Supplied records >>

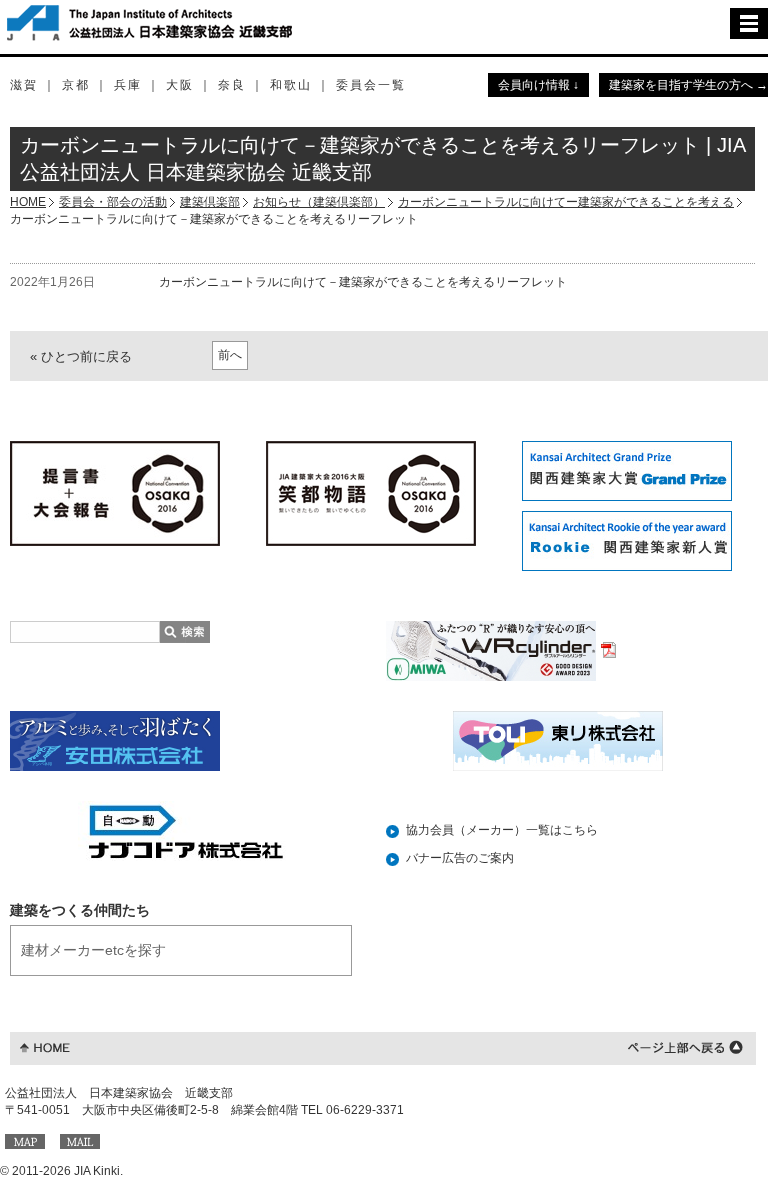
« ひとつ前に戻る (81, 356)
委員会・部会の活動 (113, 202)
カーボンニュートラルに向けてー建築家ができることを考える (566, 202)
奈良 (232, 85)
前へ (230, 355)
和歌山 (291, 85)
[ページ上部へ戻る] (685, 1046)
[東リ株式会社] (558, 741)
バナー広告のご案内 (460, 858)
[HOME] (45, 1046)
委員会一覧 (371, 85)
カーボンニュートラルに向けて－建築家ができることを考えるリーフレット (363, 282)
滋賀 (24, 85)
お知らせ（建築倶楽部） (319, 202)
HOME (28, 202)
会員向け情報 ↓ (538, 85)
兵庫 (128, 85)
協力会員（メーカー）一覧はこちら (502, 830)
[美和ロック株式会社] (501, 650)
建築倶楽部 (210, 202)
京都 (76, 85)
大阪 (180, 85)
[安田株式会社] (115, 740)
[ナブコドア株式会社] (183, 831)
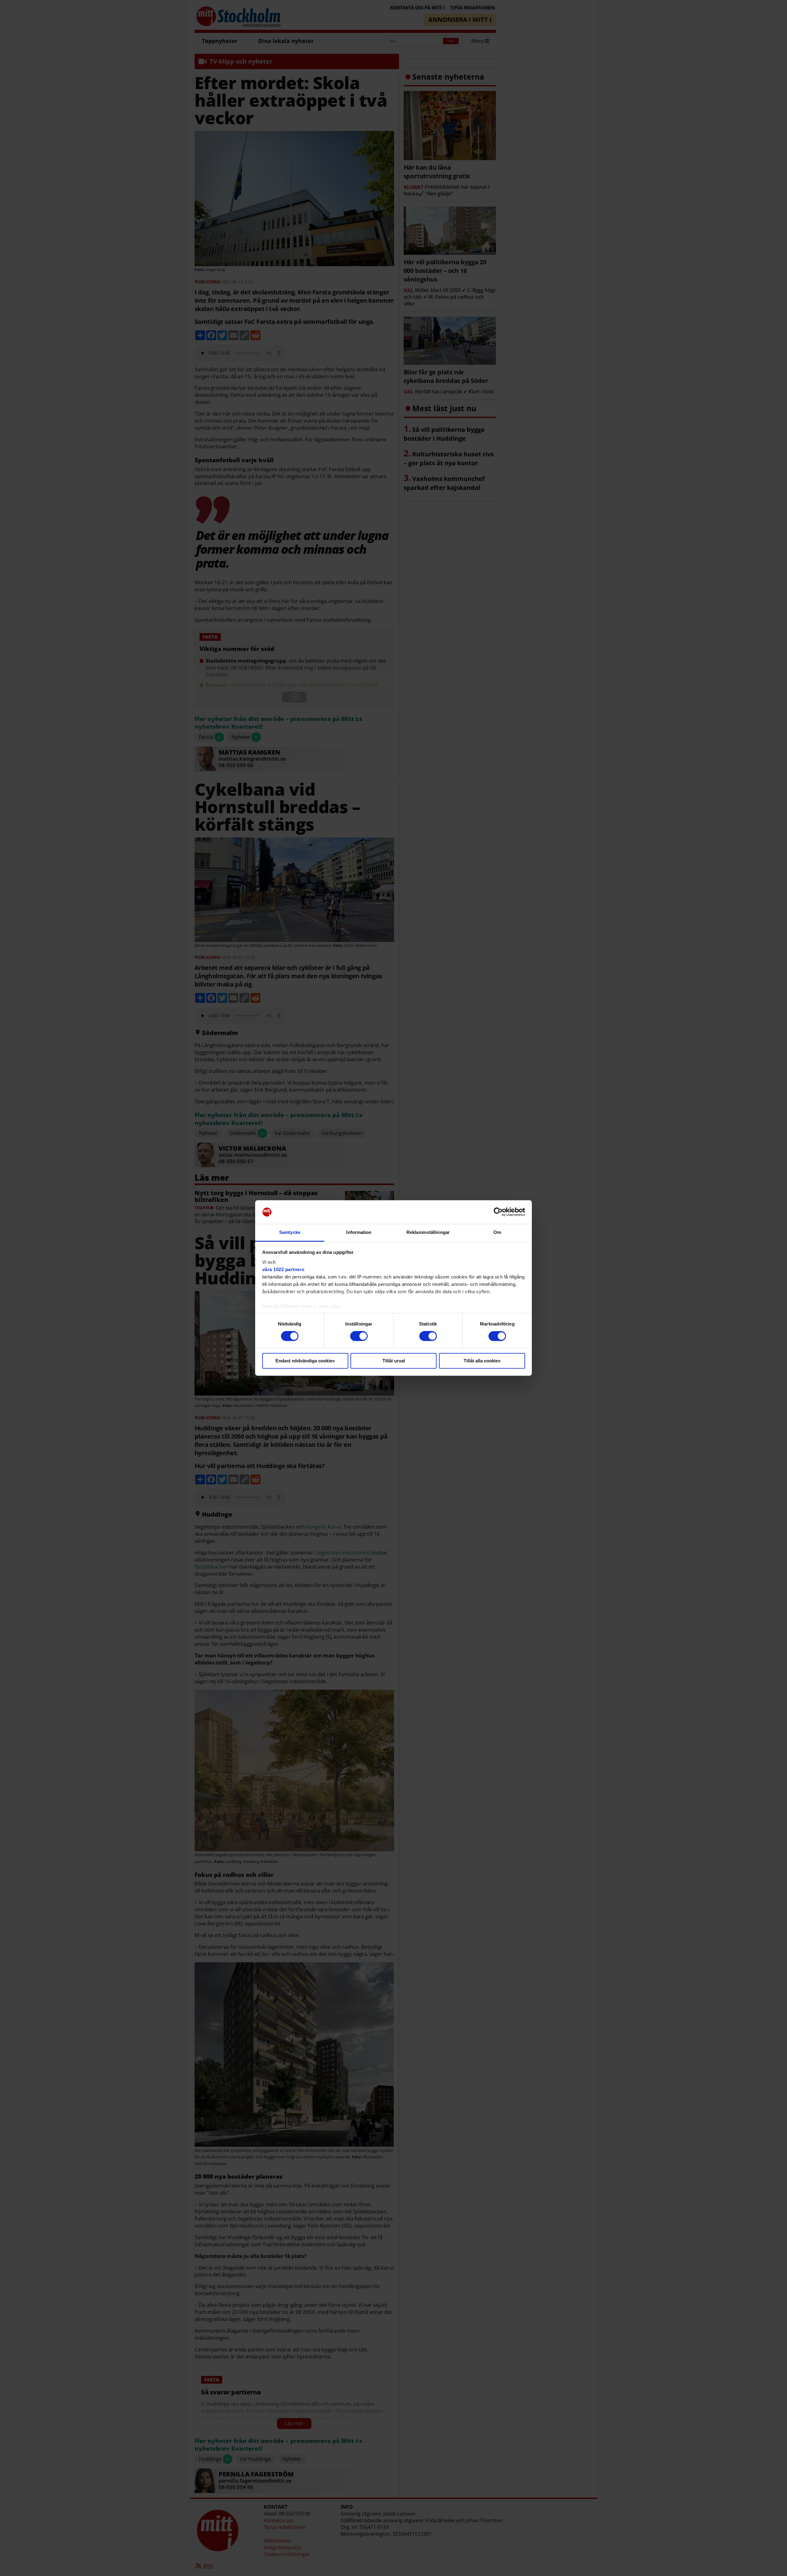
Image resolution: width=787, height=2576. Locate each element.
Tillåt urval (393, 1360)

Exercise directions >>
Take the lines from the start of the entries through the line containing "建築倶楽部 (210, 202)" and set them down exactly, leaving out every picture.

Task response >>
« ひとつ前に戻る (81, 356)
委員会・部会の活動 (113, 202)
カーボンニュートラルに向けてー建築家ができることを考える (566, 202)
奈良 (232, 85)
前へ (230, 355)
和歌山 (291, 85)
[ページ上部へ戻る] (685, 1046)
[東リ株式会社] (558, 741)
バナー広告のご案内 (460, 858)
[HOME] (45, 1046)
委員会一覧 (371, 85)
カーボンニュートラルに向けて－建築家ができることを考えるリーフレット (363, 282)
滋賀 (24, 85)
お知らせ（建築倶楽部） (319, 202)
HOME (28, 202)
会員向け情報 ↓ (538, 85)
兵庫 (128, 85)
協力会員（メーカー）一覧はこちら (502, 830)
[美和ロック株式会社] (501, 650)
建築倶楽部 (210, 202)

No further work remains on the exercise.